I have read many many papers on this and every day I come up with a different answer! My experiments usually consist of multiple transgenic animal lines including WT, treated with either saline or drug. I use stable internal reference genes to calculate dCt (Ct of target gene - Ct of reference gene) for each target gene for each treatment group. Then I calculate ddCt for each target gene by subtracting out the mean dCT of the WT saline group (used as comparator) from the mean dCT of the treatment group. That way everything is normalized to WT saline across all animals. Pretty standard, really. However, I find conflicting reports on how to propagate the error associated with the dCt calculations. Some say to use standard error propagation (square root of the sum of the squares of each error), but I noticed that my t.test values comparing the ddCt of two different drug treated transgenic animals sometimes say a difference is significant when error bars overlap, which I find troubling.

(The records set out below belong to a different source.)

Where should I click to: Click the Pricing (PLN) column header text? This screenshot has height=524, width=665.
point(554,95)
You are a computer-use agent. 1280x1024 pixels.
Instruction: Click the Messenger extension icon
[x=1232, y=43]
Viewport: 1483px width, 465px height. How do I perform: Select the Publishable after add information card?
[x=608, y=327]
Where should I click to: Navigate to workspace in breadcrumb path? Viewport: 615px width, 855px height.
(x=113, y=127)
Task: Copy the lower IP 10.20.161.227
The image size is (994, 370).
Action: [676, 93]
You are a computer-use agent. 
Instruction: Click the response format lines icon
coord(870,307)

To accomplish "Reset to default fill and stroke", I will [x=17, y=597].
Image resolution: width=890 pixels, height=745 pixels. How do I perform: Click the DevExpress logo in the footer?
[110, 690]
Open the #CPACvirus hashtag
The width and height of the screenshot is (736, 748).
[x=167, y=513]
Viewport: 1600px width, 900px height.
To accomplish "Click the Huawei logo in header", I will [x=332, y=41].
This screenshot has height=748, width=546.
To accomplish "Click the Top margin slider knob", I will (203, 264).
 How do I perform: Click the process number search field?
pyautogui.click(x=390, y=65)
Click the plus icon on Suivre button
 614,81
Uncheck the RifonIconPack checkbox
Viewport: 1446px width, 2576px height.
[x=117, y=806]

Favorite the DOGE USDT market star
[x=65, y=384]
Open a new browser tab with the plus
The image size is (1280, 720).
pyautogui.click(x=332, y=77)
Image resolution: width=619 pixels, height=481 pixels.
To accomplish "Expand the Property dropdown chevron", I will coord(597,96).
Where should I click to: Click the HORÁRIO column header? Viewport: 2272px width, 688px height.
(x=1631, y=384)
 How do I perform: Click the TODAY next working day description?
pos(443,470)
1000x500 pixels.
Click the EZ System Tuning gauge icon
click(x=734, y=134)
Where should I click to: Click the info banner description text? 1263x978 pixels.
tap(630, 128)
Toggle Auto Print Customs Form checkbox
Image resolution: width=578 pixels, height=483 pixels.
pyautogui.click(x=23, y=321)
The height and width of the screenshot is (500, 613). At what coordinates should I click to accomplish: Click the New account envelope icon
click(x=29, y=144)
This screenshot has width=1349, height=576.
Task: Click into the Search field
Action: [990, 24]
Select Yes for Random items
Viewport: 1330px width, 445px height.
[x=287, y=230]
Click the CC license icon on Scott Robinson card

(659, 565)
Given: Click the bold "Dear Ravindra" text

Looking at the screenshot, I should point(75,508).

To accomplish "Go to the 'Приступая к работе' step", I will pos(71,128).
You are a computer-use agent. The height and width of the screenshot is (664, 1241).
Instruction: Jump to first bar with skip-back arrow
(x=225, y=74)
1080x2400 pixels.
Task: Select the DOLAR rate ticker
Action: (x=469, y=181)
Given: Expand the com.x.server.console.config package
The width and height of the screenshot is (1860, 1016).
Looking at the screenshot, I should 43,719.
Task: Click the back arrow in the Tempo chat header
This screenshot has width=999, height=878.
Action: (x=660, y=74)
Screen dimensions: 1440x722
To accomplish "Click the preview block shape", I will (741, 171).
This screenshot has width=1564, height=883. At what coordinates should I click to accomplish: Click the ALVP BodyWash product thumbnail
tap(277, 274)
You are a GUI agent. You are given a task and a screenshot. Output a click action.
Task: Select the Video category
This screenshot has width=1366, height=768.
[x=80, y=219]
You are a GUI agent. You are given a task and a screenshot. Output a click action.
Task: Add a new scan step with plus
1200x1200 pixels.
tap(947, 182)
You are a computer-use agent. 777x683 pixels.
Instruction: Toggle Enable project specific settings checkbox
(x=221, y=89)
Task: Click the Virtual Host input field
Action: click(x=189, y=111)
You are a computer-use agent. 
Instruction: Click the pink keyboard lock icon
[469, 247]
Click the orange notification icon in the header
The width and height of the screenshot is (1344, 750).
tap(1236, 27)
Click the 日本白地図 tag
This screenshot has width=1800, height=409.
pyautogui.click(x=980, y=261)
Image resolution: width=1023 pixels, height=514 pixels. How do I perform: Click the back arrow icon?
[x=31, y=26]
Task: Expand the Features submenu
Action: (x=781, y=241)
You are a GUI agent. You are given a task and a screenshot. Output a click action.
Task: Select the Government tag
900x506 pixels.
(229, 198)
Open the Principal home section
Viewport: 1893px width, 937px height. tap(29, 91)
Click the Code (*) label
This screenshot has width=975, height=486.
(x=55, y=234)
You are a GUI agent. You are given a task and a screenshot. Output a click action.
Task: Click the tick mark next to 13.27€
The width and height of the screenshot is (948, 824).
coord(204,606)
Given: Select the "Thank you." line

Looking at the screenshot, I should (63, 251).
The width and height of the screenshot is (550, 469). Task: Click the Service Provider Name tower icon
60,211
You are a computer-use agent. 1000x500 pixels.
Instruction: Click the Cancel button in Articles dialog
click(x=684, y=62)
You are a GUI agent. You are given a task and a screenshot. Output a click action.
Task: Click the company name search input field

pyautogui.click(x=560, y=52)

Then there are some who say that I do not need to factor in the error of the comparator at all since it becomes arbitrary when applied to all samples - sort of like dividing all numbers by the same factor. This method simply uses the error calculated for the dCT of the treated group. This way does give smaller errors that agree visually with the t.test values, but I am always wary of leaving out the errors associated with calculations.
Should I use error propagation only when comparing a treated animal with saline, but not when comparing two different treated animals that have already been normalized to the same saline group? Is it right to ignore the error in the saline group in this instance?
How do you guys propagate errors when using the ddCt method?